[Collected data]

>>>>>

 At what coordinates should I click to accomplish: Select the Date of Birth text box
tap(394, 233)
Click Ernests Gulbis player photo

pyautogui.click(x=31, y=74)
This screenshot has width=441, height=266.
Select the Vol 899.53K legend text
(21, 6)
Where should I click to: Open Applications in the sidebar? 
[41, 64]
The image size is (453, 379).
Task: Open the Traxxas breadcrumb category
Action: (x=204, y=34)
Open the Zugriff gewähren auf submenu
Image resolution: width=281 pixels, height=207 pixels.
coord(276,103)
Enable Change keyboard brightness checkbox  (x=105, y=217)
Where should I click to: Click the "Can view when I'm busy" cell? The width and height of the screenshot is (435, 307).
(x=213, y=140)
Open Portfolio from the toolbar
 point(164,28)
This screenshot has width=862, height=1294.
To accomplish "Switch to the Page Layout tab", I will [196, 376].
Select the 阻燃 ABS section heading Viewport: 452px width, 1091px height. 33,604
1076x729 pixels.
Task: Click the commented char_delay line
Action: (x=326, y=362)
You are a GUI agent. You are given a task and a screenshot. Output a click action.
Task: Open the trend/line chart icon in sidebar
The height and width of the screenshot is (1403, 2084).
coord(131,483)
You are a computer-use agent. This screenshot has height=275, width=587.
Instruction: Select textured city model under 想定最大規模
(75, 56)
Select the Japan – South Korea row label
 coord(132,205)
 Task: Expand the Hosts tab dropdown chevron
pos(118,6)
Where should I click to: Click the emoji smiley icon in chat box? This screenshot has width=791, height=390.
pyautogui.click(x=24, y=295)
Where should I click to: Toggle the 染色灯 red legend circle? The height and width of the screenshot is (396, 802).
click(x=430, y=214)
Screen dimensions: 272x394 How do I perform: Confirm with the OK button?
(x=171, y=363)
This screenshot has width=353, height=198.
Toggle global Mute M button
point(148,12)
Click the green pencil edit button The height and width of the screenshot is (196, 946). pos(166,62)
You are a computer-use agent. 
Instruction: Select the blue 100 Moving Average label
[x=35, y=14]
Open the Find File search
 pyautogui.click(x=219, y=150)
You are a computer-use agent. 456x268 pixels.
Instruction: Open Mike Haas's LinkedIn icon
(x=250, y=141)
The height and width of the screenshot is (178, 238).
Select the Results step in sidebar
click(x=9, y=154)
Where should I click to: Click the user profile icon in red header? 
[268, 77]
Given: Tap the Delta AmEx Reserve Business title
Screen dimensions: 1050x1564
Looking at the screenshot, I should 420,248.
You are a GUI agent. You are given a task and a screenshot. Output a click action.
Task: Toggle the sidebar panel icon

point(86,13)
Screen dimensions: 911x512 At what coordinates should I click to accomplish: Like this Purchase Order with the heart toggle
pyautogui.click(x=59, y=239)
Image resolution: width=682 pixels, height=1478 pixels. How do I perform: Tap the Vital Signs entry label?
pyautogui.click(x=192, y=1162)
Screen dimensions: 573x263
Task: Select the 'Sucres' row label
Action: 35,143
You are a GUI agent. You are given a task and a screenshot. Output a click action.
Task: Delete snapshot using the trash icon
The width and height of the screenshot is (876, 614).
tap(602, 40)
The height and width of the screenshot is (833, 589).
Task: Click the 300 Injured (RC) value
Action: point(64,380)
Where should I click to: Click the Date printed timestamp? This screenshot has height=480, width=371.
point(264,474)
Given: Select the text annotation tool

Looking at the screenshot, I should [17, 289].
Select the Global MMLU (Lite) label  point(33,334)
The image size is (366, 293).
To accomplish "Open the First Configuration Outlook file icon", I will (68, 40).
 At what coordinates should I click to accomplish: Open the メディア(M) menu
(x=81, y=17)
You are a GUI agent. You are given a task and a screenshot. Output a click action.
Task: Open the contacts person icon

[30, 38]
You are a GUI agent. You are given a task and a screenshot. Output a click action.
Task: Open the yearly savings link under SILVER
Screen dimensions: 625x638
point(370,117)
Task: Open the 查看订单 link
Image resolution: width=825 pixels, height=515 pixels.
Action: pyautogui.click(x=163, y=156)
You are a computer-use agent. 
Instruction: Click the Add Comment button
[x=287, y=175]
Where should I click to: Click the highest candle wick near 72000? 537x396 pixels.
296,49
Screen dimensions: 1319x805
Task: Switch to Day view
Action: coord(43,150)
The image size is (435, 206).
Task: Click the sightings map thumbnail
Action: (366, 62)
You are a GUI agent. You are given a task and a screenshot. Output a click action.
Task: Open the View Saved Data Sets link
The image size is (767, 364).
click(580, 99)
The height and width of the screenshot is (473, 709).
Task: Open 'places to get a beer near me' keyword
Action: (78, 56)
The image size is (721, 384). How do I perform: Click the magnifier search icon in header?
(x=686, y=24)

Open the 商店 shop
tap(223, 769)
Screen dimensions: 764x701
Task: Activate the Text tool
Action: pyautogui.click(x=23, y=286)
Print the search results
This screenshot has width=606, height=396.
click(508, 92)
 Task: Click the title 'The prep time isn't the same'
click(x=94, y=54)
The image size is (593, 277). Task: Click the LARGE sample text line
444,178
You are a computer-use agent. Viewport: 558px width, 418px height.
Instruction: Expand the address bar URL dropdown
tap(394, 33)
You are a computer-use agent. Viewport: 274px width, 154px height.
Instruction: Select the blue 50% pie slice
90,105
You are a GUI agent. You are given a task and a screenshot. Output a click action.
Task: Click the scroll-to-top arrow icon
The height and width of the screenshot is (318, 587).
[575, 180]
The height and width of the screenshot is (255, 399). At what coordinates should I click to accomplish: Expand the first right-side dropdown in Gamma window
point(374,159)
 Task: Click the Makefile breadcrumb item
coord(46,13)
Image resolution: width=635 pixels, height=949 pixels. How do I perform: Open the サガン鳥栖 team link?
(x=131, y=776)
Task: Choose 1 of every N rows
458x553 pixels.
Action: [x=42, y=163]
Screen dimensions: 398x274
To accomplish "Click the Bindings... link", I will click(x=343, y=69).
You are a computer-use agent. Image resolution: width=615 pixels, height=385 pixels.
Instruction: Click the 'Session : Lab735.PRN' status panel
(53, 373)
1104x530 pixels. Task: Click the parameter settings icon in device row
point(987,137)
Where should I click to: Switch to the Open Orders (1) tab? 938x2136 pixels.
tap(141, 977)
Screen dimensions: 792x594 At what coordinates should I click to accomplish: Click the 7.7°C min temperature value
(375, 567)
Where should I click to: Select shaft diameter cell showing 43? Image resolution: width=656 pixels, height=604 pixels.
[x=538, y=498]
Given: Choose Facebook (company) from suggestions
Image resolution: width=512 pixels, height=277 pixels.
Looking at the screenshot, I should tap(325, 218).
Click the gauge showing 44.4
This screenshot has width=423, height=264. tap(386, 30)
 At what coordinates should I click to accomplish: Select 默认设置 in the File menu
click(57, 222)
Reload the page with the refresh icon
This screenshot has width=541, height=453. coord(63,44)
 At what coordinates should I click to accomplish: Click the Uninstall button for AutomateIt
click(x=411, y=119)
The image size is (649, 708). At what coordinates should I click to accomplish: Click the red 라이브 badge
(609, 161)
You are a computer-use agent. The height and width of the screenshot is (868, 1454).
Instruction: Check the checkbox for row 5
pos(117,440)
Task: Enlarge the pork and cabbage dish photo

<<<<<

§ **WORK TO COMPLETE**
Now repeat the data exactly, keeping every line.

§ **EXERCISE RESULT**
 At what coordinates should I click to accomplish: Select the Date of Birth text box
tap(394, 233)
Click Ernests Gulbis player photo

pyautogui.click(x=31, y=74)
This screenshot has width=441, height=266.
Select the Vol 899.53K legend text
(21, 6)
Where should I click to: Open Applications in the sidebar? 
[41, 64]
The image size is (453, 379).
Task: Open the Traxxas breadcrumb category
Action: (x=204, y=34)
Open the Zugriff gewähren auf submenu
Image resolution: width=281 pixels, height=207 pixels.
coord(276,103)
Enable Change keyboard brightness checkbox  (x=105, y=217)
Where should I click to: Click the "Can view when I'm busy" cell? The width and height of the screenshot is (435, 307).
(x=213, y=140)
Open Portfolio from the toolbar
 point(164,28)
This screenshot has width=862, height=1294.
To accomplish "Switch to the Page Layout tab", I will [196, 376].
Select the 阻燃 ABS section heading Viewport: 452px width, 1091px height. 33,604
1076x729 pixels.
Task: Click the commented char_delay line
Action: (x=326, y=362)
You are a GUI agent. You are given a task and a screenshot. Output a click action.
Task: Open the trend/line chart icon in sidebar
The height and width of the screenshot is (1403, 2084).
coord(131,483)
You are a computer-use agent. This screenshot has height=275, width=587.
Instruction: Select textured city model under 想定最大規模
(75, 56)
Select the Japan – South Korea row label
 coord(132,205)
 Task: Expand the Hosts tab dropdown chevron
pos(118,6)
Where should I click to: Click the emoji smiley icon in chat box? This screenshot has width=791, height=390.
pyautogui.click(x=24, y=295)
Where should I click to: Toggle the 染色灯 red legend circle? The height and width of the screenshot is (396, 802).
click(x=430, y=214)
Screen dimensions: 272x394 How do I perform: Confirm with the OK button?
(x=171, y=363)
This screenshot has width=353, height=198.
Toggle global Mute M button
point(148,12)
Click the green pencil edit button The height and width of the screenshot is (196, 946). pos(166,62)
You are a computer-use agent. 
Instruction: Select the blue 100 Moving Average label
[x=35, y=14]
Open the Find File search
 pyautogui.click(x=219, y=150)
You are a computer-use agent. 456x268 pixels.
Instruction: Open Mike Haas's LinkedIn icon
(x=250, y=141)
The height and width of the screenshot is (178, 238).
Select the Results step in sidebar
click(x=9, y=154)
Where should I click to: Click the user profile icon in red header? 
[268, 77]
Given: Tap the Delta AmEx Reserve Business title
Screen dimensions: 1050x1564
Looking at the screenshot, I should 420,248.
You are a GUI agent. You are given a task and a screenshot. Output a click action.
Task: Toggle the sidebar panel icon

point(86,13)
Screen dimensions: 911x512 At what coordinates should I click to accomplish: Like this Purchase Order with the heart toggle
pyautogui.click(x=59, y=239)
Image resolution: width=682 pixels, height=1478 pixels. How do I perform: Tap the Vital Signs entry label?
pyautogui.click(x=192, y=1162)
Screen dimensions: 573x263
Task: Select the 'Sucres' row label
Action: 35,143
You are a GUI agent. You are given a task and a screenshot. Output a click action.
Task: Delete snapshot using the trash icon
The width and height of the screenshot is (876, 614).
tap(602, 40)
The height and width of the screenshot is (833, 589).
Task: Click the 300 Injured (RC) value
Action: point(64,380)
Where should I click to: Click the Date printed timestamp? This screenshot has height=480, width=371.
point(264,474)
Given: Select the text annotation tool

Looking at the screenshot, I should [17, 289].
Select the Global MMLU (Lite) label  point(33,334)
The image size is (366, 293).
To accomplish "Open the First Configuration Outlook file icon", I will (68, 40).
 At what coordinates should I click to accomplish: Open the メディア(M) menu
(x=81, y=17)
You are a GUI agent. You are given a task and a screenshot. Output a click action.
Task: Open the contacts person icon

[30, 38]
You are a GUI agent. You are given a task and a screenshot. Output a click action.
Task: Open the yearly savings link under SILVER
Screen dimensions: 625x638
point(370,117)
Task: Open the 查看订单 link
Image resolution: width=825 pixels, height=515 pixels.
Action: pyautogui.click(x=163, y=156)
You are a computer-use agent. 
Instruction: Click the Add Comment button
[x=287, y=175]
Where should I click to: Click the highest candle wick near 72000? 537x396 pixels.
296,49
Screen dimensions: 1319x805
Task: Switch to Day view
Action: coord(43,150)
The image size is (435, 206).
Task: Click the sightings map thumbnail
Action: (366, 62)
You are a GUI agent. You are given a task and a screenshot. Output a click action.
Task: Open the View Saved Data Sets link
The image size is (767, 364).
click(580, 99)
The height and width of the screenshot is (473, 709).
Task: Open 'places to get a beer near me' keyword
Action: (78, 56)
The image size is (721, 384). How do I perform: Click the magnifier search icon in header?
(x=686, y=24)

Open the 商店 shop
tap(223, 769)
Screen dimensions: 764x701
Task: Activate the Text tool
Action: pyautogui.click(x=23, y=286)
Print the search results
This screenshot has width=606, height=396.
click(508, 92)
 Task: Click the title 'The prep time isn't the same'
click(x=94, y=54)
The image size is (593, 277). Task: Click the LARGE sample text line
444,178
You are a computer-use agent. Viewport: 558px width, 418px height.
Instruction: Expand the address bar URL dropdown
tap(394, 33)
You are a computer-use agent. Viewport: 274px width, 154px height.
Instruction: Select the blue 50% pie slice
90,105
You are a GUI agent. You are given a task and a screenshot. Output a click action.
Task: Click the scroll-to-top arrow icon
The height and width of the screenshot is (318, 587).
[575, 180]
The height and width of the screenshot is (255, 399). At what coordinates should I click to accomplish: Expand the first right-side dropdown in Gamma window
point(374,159)
 Task: Click the Makefile breadcrumb item
coord(46,13)
Image resolution: width=635 pixels, height=949 pixels. How do I perform: Open the サガン鳥栖 team link?
(x=131, y=776)
Task: Choose 1 of every N rows
458x553 pixels.
Action: [x=42, y=163]
Screen dimensions: 398x274
To accomplish "Click the Bindings... link", I will click(x=343, y=69).
You are a computer-use agent. Image resolution: width=615 pixels, height=385 pixels.
Instruction: Click the 'Session : Lab735.PRN' status panel
(53, 373)
1104x530 pixels. Task: Click the parameter settings icon in device row
point(987,137)
Where should I click to: Switch to the Open Orders (1) tab? 938x2136 pixels.
tap(141, 977)
Screen dimensions: 792x594 At what coordinates should I click to accomplish: Click the 7.7°C min temperature value
(375, 567)
Where should I click to: Select shaft diameter cell showing 43? Image resolution: width=656 pixels, height=604 pixels.
[x=538, y=498]
Given: Choose Facebook (company) from suggestions
Image resolution: width=512 pixels, height=277 pixels.
Looking at the screenshot, I should tap(325, 218).
Click the gauge showing 44.4
This screenshot has width=423, height=264. tap(386, 30)
 At what coordinates should I click to accomplish: Select 默认设置 in the File menu
click(57, 222)
Reload the page with the refresh icon
This screenshot has width=541, height=453. coord(63,44)
 At what coordinates should I click to accomplish: Click the Uninstall button for AutomateIt
click(x=411, y=119)
The image size is (649, 708). At what coordinates should I click to accomplish: Click the red 라이브 badge
(609, 161)
You are a computer-use agent. The height and width of the screenshot is (868, 1454).
Instruction: Check the checkbox for row 5
pos(117,440)
Task: Enlarge the pork and cabbage dish photo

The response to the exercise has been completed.